ARMOR

Offensive security outcomes are woven into how the organization understands and manages risk across functions. Leadership receives offensive security metrics on a defined reporting cycle, not only after exercises. Cross-functional tabletop exercises extend beyond technical teams. The signal that an organization has reached G4 is that leadership asks questions about offensive outcomes without being prompted, and business units treat findings as operationally relevant between exercise cycles.

Outcomes

  • ·Offensive security outcomes are reported to executive leadership on a defined cadence, not only following exercises
  • ·Cross-functional tabletop exercises are conducted at least annually beyond technical teams
  • ·Between exercise cycles, business units demonstrate accountability for findings relevant to their functions
  • ·Resilience metrics are collected, trended, and included in leadership reporting
  • ·Exercise findings are formally tracked to detection engineering improvements and IR playbook updates

Actions

  1. 01Establish a defined reporting cadence to executive leadership operating independently of exercise schedules
  2. 02Expand tabletop exercises beyond technical teams to include business unit leadership, communications, legal, and HR
  3. 03Define business unit accountability for findings between exercise cycles, not only during tabletops
  4. 04Build formal processes connecting simulation findings to detection engineering outputs each cycle
  5. 05Track and report resilience metrics as trend data for leadership evaluation

Sustainment Criteria

All criteria must be met to hold this level. If any criterion is unmet at reassessment, consider yourself at the previous level.

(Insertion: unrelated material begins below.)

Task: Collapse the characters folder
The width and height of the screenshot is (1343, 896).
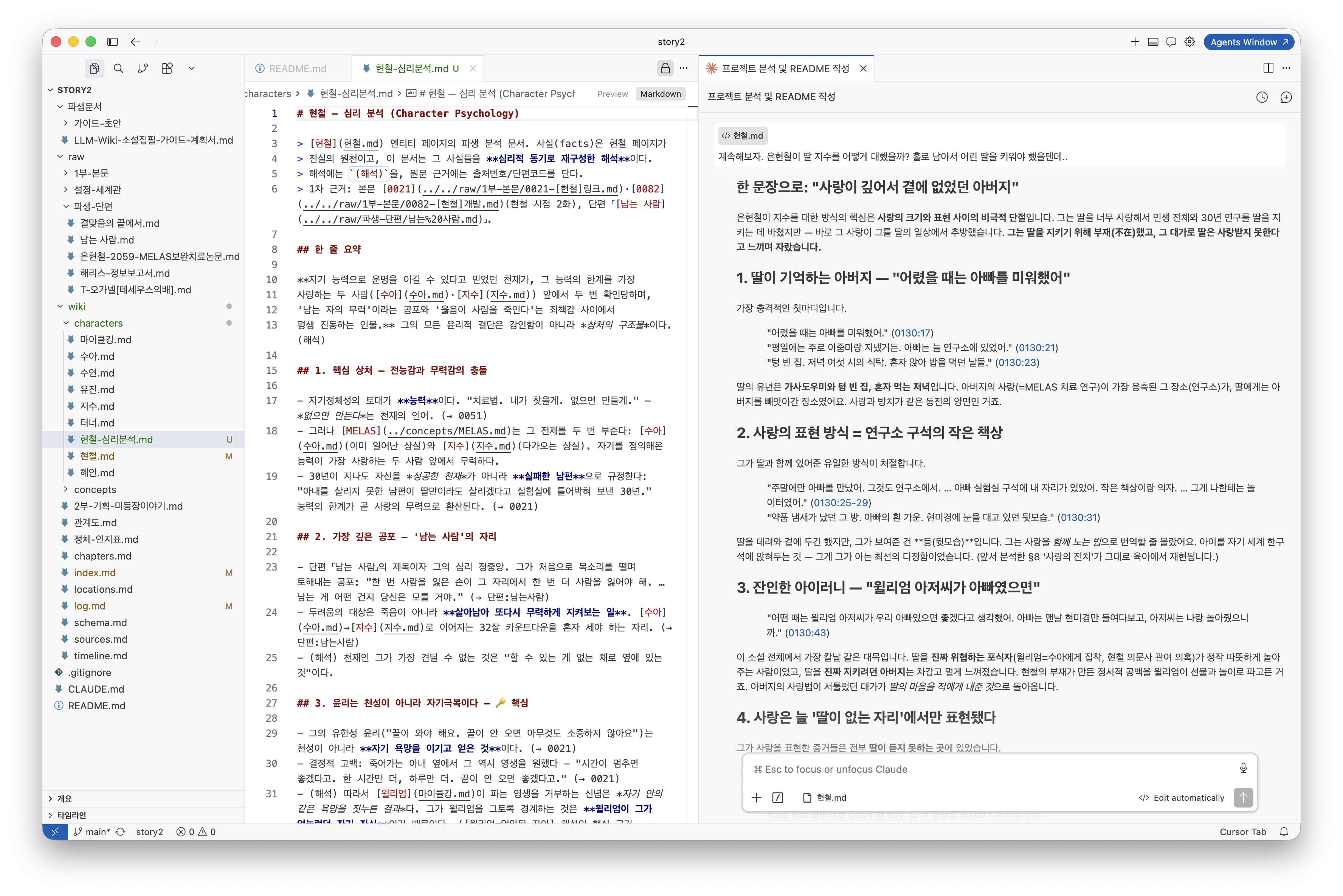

Offensive security outcomes are reported to executive leadership on a defined cadence independent of exercise schedules

Cross-functional tabletop exercises are conducted at least annually with participants beyond technical teams

Evidence exists that business units demonstrate accountability for findings between exercise cycles

Resilience metrics are collected, trended, and executives can speak to whether they are improving

Each exercise cycle produces traceable detection engineering or IR playbook improvements with verified closure

Practitioner note

The distinction between G3 and G4 is integration between cycles, not just during exercises. A G4 organization has made offensive security outcomes part of how the organization operates day-to-day. Business unit accountability between tabletop cycles is the most concrete test of whether G4 integration is real or nominal.

Moving to G5

Establish board-level reporting as a standing governance function, formalize the PDCA cycle with documented evidence, design enterprise crisis simulations with executive and board participation, and build documented linkages between resilience metrics and investment decisions.

Corresponding Technical Practice level

T4 Offensive

Organizations often develop these axes at different rates. Compare your position on both.